The first, the sustainable size of the human population, always includes a second implicit question: “at what level of consumption?” Raw numbers of people mean little if we don’t know how much energy and how many resources are being extracted from ecosystems to support those people’s “lifestyles.”
How many people, consuming how much stuff, can Earth sustain? No one knows, or can know, the answer. There are people—mostly the technological fundamentalists, the people who believe that gadgets will solve our problems—who believe we can continue full speed ahead because we can invent our way out of any crisis. Jackson and I reject that techno-optimism. We’ve all lived through a century of dreaming there are no limits to human expansion and consumption. The coming decades will require us not only to accept but embrace, and even learn to celebrate, limits.
But if there’s no way to know the answer to questions like this, why bother? Without certainty, some people argue that fussing about the future is a waste of time. But the choices we make today are always based on some assumptions about the future. Support for any version of contemporary politics and economics—whether one’s ideology is right, center, or left—that is based on the assumption of endless expansion is plausible only if one embraces technological fundamentalism. We believe that’s a dead end.

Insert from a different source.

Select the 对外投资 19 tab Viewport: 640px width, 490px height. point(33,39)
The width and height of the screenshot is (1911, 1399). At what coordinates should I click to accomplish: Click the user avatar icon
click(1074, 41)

Is this the start of a tired lecture from the Global North telling societies in the Global South to practice better birth control? Not at all. A more pressing component of the ecological crises is the unsustainable consumption of the Global North, where we have become too skilled at death control, at extending human life. Too many people are being born, but just as crucial is that we can keep people alive so long (often with greatly reduced quality of life) that populations are increasingly out of balance. Better birth control, yes. But we also need to step back from the current obsession with death control and determine what constitutes a good life and how long such a good life needs to last.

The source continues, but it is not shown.